The process of changing care providers is as simple as booking with us and canceling your next appointment with whoever you were seeing. Its really your choice and you do not need to take anyone's permision. Unfortunately the communication between professions is lacking and a lot of doctors and nurses have no idea podiatry covers legs. Despite most GP practices having a policy of mandatory referral of diabetic foot wounds to podiatry many fail to realise the same skills apply just as well a few inches higher up the leg. Feel free to direct them to this page.
For that reason though some NHS providers might encourage you to stay with them despite their lack of progress. In a lot of cases you will be reassured that the ulcer is making progress when there is no change to see. Have a look at the pictures on this page, for a similar superficial wound you should see visible progress happening week on week. It is really up to you to decide if you want to try a different technique privately or stay with the NHS. If you feel uncomfortable or fear offending someone you don’t need to justify where you are going, you can phone to cancel your next appointment and most people have reported their surgery did not chase them up when they didn't return.
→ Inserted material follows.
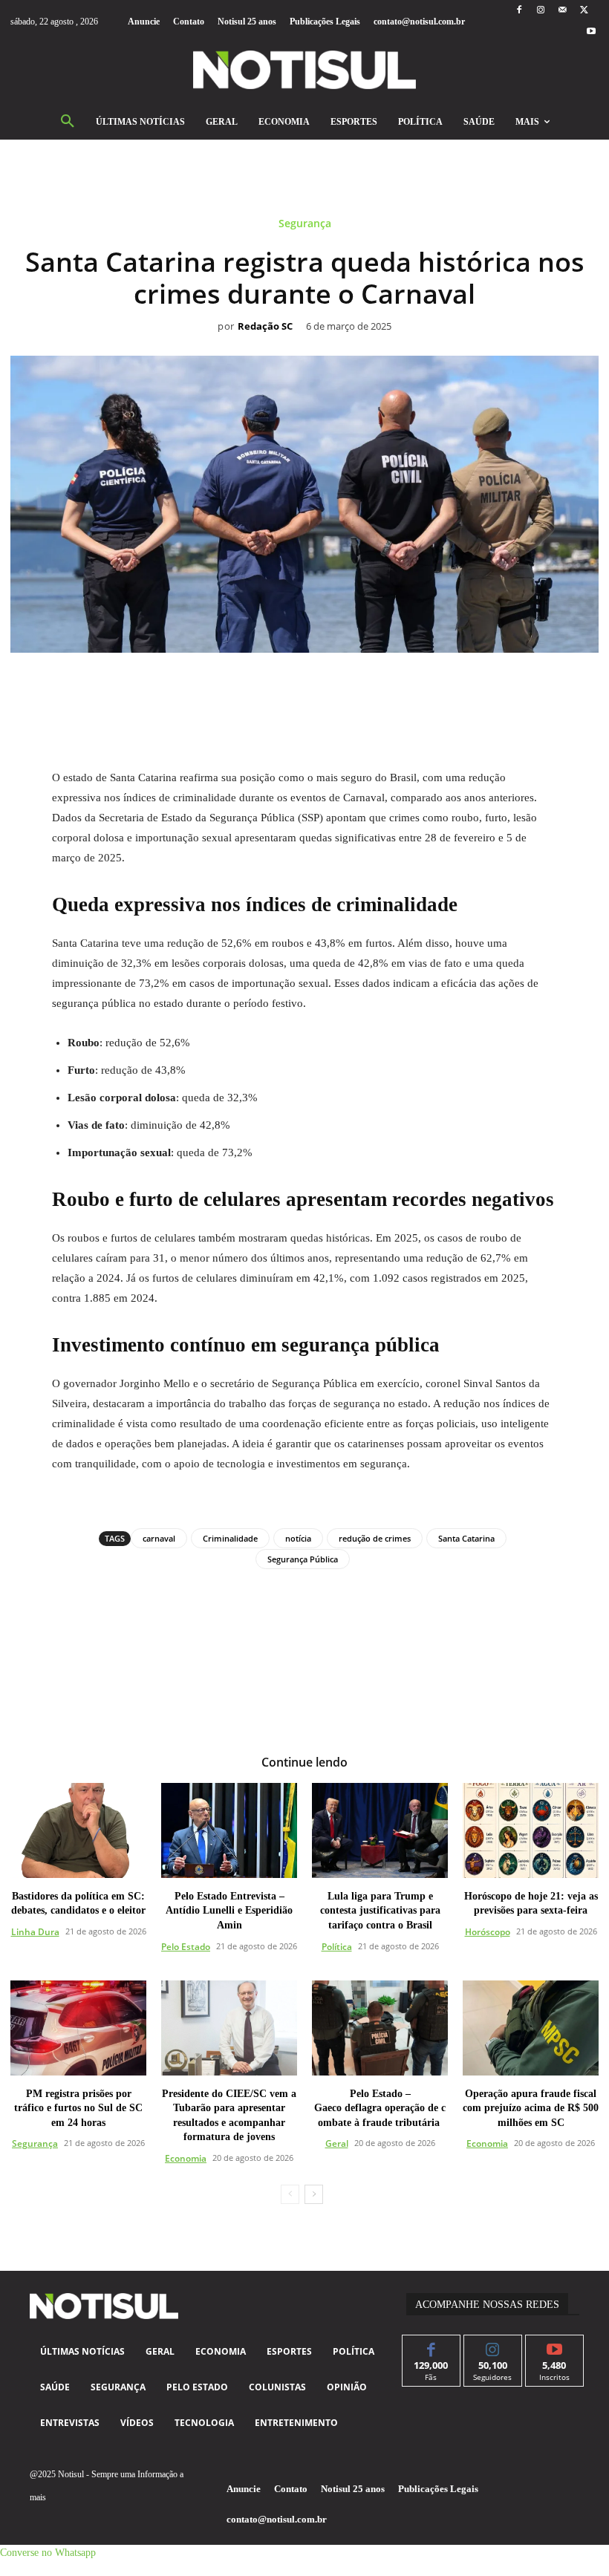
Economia (185, 2158)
If they do contact you after it's healed though feel free to tell them what made the difference as it might help someone else.
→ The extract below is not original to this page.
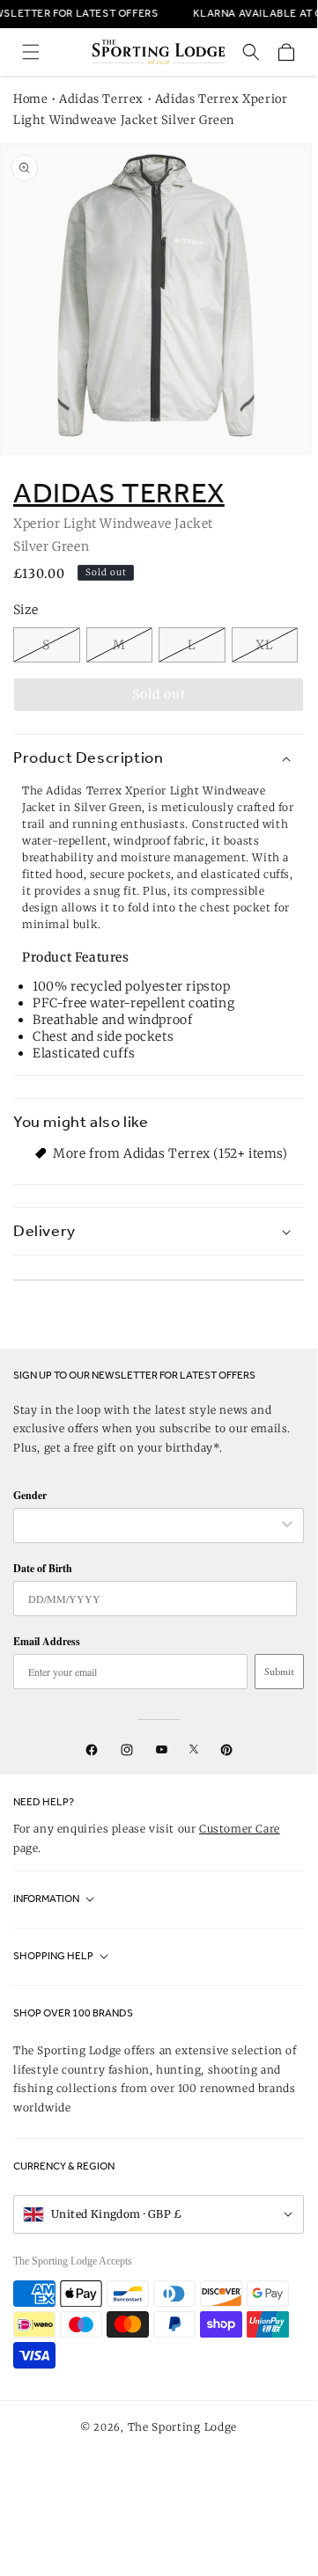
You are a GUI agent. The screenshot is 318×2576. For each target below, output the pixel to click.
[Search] (251, 52)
Some testimonials from patients
Wanted to say how pleased I am that you were able to hasten the healing of my leg wound. Following the procedure to remove the carcinoma from my leg at southmead I was having it dressed twice weekly by gp surgery without showing any signs of healing in 6 weeks. After just 3 visits to you it improved and now is nicely healed. Thank you.
Mrs Celia Elvin
My elderly friend had an ulcer on her leg for almost two years and was being treated weekly and sometimes twice weekly by local nurses who tried various methods including manuka honey. She also attended Mr. Thomson's podiatry clinic on approximately 6 weekly intervals and on one occasion Mr Thomson noticed her bandage which was loose and he offered to re-dress her leg. Seeing what was being done he suggested an alternative treatment which seemed to help. However on her next visit to the nurses they once again used the honey and it deteriorated again. Finally Mr. Thomson treated her ulcer exclusively and it healed up after just 3 treatments.
Mrs V Maule
Due to a few falls I had a wound on the front of one of my legs.
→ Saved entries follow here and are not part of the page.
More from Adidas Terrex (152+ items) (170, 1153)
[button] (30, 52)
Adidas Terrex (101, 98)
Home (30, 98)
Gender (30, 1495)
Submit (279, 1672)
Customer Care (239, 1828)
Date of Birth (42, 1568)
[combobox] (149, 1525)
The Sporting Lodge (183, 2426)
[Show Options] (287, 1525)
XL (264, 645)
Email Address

I was back and forth twice a week to the doctors surgery for two months
having nurses dressing it with honey, just making it wetter rather than
drying it out.
Mr Thompson spotted it on one of my foot appointments and asked if he
could take a look. He was concerned at how wet the wound was and redressed it.
Soon the wound showed signs of healing and within three weeks was as
good as new.
Thank you Mr Thompson for all your help.
Yours Sincerely Sue
I started attending Paulton Podiatry Clinic because I had an ulcer that wouldn't heal for over a year. After numerous visits to my GP surgery no one made the link to my pre-existing health conditions (neuropathy) or even diagnosed it as an ulcer. On visiting Paulton Podiatry Clinic, it was immediately identified as an ulcer and I was given the correct dressing as well as really constructive advice on what do to and not to do. I was surprised how contradictory it was to advice I had been given at my GP surgery and it was clear that my ulcer would have never healed properly if at all had I not seen Mr Thomson. After a few visits, the ulcer was fully healed within 5 weeks. This was 8 years ago and thanks to the ongoing care I receive at Paulton Podiatry, the ulcer has never returned.
Attending Paulton Podiatry Clinic regularly has effectively prevented new ulcers and stopped my condition impacting my life - I'm still able to run around after my little girl and for that I'm very grateful!